Cisco Nexus Insights from release 5.0.1x can use the Kafka services that runs on ND and subscribe to a topic as a publisher to that topic. The topic has been created somewhere else on a Kafka service. You can then have a Kafka consumer subscribe to that topic and receive all the messages. The messages that can be obtained from NI in this way are anomalies, advisories, faults, audit logs and statistics. You can be selective on what you export (based on your requirements) and then send the Kafka consumer messages to some other application like elasticsearch/kibana to do some custom fancy processing based on what you want.
If you want to test out this export quickly I have created a Kafka container, that you can run, create a topic, setup NI to publish to the topic and a consumer to subscribe to that topic. Then you can see the streaming messages come in to the Kafka consumer.
Below is how you can do this in a few minutes to test it out.
for Cisco Network Insight Kafka Consumer bringup. ND is Kafka producer.
Make sure that docker and docker-compose are installed:
Method for ubuntu bionic 18.04 for installing docker and docker-compose
"sudo apt update -y" "sudo apt upgrade -y" "sudo echo net.ipv4.ip_forward=1 >> /etc/sysctl.conf" "sudo sysctl -p" "sudo sysctl--system"
Exit out of session and ssh back in: "sudo apt install docker.io -y" "sudo systemctl start docker" "sudo systemctl enable docker" "sudo usermod -aG docker $USER Exit out of session and ssh back in: "sudo apt install docker-compose-y"
Once docker and docker-compose are installed, just do the below:
cd to some directory in your ubuntu or local mac, then clone the repo. git clone https://github.com/soumukhe/kafka-docker-compose-NI.git
do a "ip a" on ubuntu box to find your host ip. then run the script "changeHostIP.sh your_host_ip" as an example: "./changeHostIP.sh 10.10.10.50"
docker-compose up --build -d (or docker-compose build then docker-compose up -d)
do a docker ps to make sure that sm-kafka and sm-zookeeper is up
execute this script ./copy_kafka-from-container.sh
a topic called test-topic already exists. execute "./listTopic.sh" to verify.
If you want to make a new topic create the topic by executing script ./createTopic.sh my_topic_name (where my_topic_name is a name of your choosing)
start kafka consumer by executing script ./startConsumer.sh your terminal will now be waiting for messages from the producer. If you want to quickly test to make sure that Kafka consumer can receive messages, open another terminal go the the ACI-Consumer directory and execute ./startProducer.sh and then type in any message like hello, consumer terminal should see that message now
configure NI to export data to Topic Name: test-topic on base_machine_host:9092
To stop all containers related to kafka (zookeeper and kafka), make sure you are in the kafka-docker-compose-NI directory and then executue docker-compose down
Configuring NI to subscribe to test-topic
On Nexus Insights, click on the Intent Icon, then Click on Data Management/Export Data/Add New (as shown below)

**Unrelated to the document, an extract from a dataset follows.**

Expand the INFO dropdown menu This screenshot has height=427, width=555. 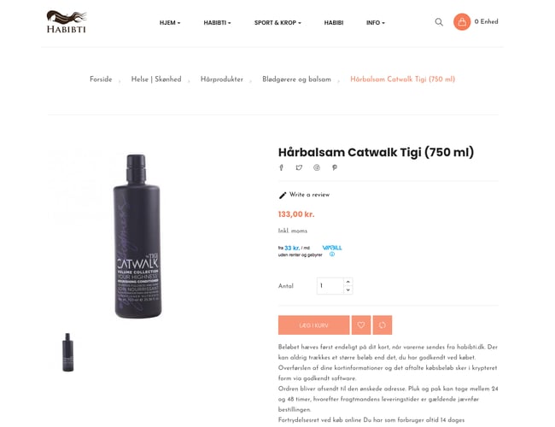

On the next screen (Message Bus Configuration), put in the IP of your host where the Kafka Container is running. Put in the port number that Kafka Container is exposing. Also, put in some name for this object and also the name of the topic “test-topic” in my case, that I want the Kafka publisher to send the messages to.
Next, choose the items that you want to export. You can export Anomalies, Bugs, Advisories, Faults, Audit Logs and Statistics. In my case I choose all of them, because I just want to see messages coming to my Kafka Consumer that I brought up. In real life, you probably will be more selective and choose based on what application you are sending these Kafka messages to.
Now, go the Kafka Consumer Terminal that you had brought up. You will see all the Kafka messages coming in there. Try logging in and out of your ACI Fabric and you will see the Audit log messages related to that.
Conclusion: The Kafka messaging bus of ND, gives NI the capability to send Kafka messages from the fabrics it’s managing. The messages can then be fed into to any custom application using Kafka Connect or some other means to applications like elasticsearch/Kibana for further analysis and custom reports.